CHP’nin 33. Kurultay’ında 122 delegenin önerisiyle genel başkanlığa aday gösterilen Kemal Kılıçdaroğlu, genel başkanlığa seçildi. 33. Kurultay, resmiyette CHP’nin “olağan” kurultayıydı; ama, kurultaya üç hafta kala, Baykal’la ilgili “kaset”in gündeme bomba gibi düşmesiyle, bu olağan, Baykal’ın sorunsuz ve hatta muhalefetsiz yeniden seçileceği beklenen kurultay birden “olağanüstü” bir kurultaya dönüştü. Ve bu “olağanüstülük”, birden bire bırakalım üç haftayı, daha bir hafta önce bile adından söz edilirken şarta şurta bağlanan Kılıçdaroğlu, rakipsiz genel başkan adayı olarak ortaya çıkıp, CHP tarihinde herhalde en kolay seçilen genel başkan oldu!
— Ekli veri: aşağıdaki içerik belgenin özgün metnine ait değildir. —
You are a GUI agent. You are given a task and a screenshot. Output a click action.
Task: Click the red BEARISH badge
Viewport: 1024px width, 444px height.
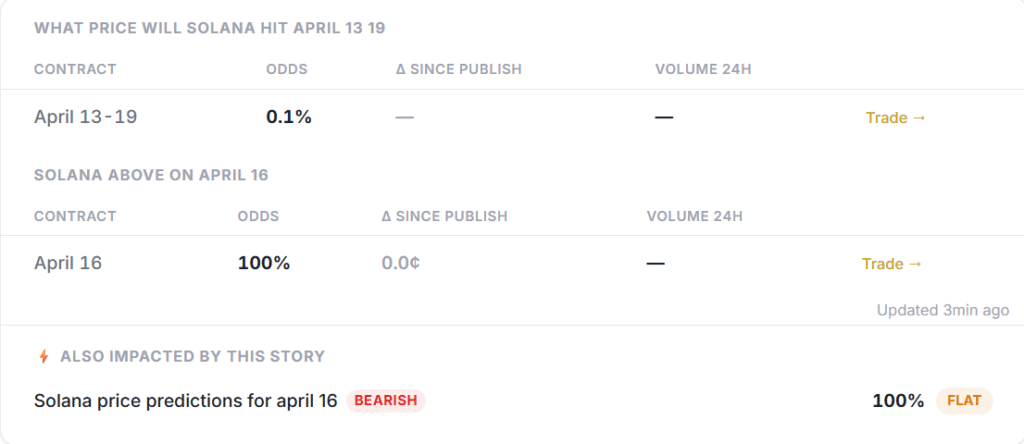click(386, 401)
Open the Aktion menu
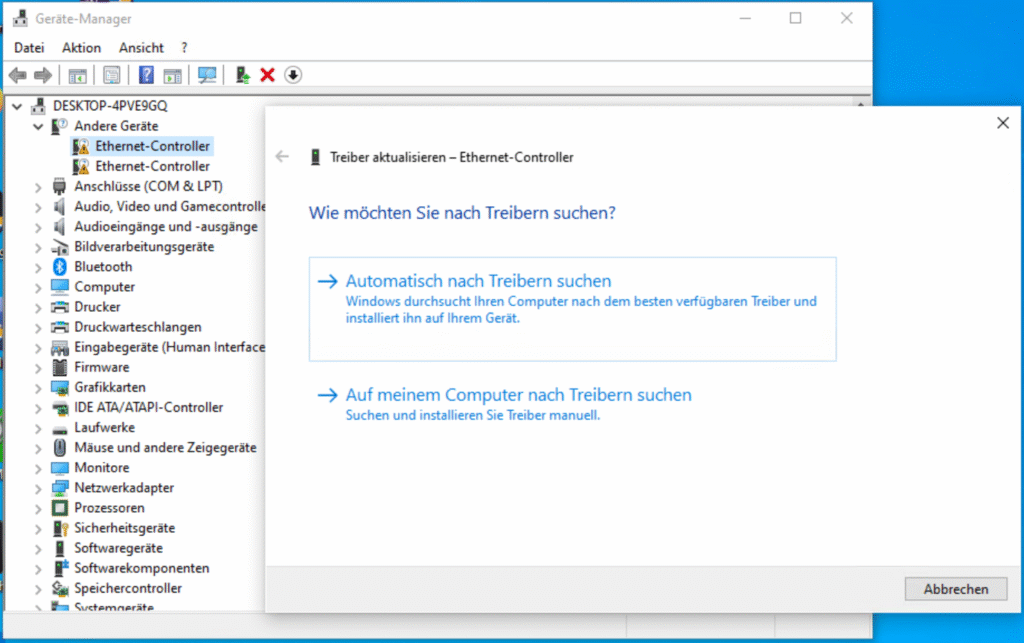 click(81, 47)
Yine 33. Kurultay’ın Bülent Ecevit’in genel başkan olduğu 1973’den beri de en heyecanlı ve coşkulu kurultayı olduğunda da izleyenler hemfikirdir.
Ancak, bu kurultayda, bir yandan da basının yakıştırmasıyla “değişim kurultayı” iddiası öne çıkarılırken, bu değişim iddiasının ne bir hesaba, ne bir plana ne de parti içinde dayanakları olan nesnel bir temelinden sözedileilir. Çünkü bir hafta öncesine kadar “CHP’de değişim”den söz etmek, devlet bürokrasisinde bürokrasinin kaldırıldığını ilan etmekten bile daha zordu.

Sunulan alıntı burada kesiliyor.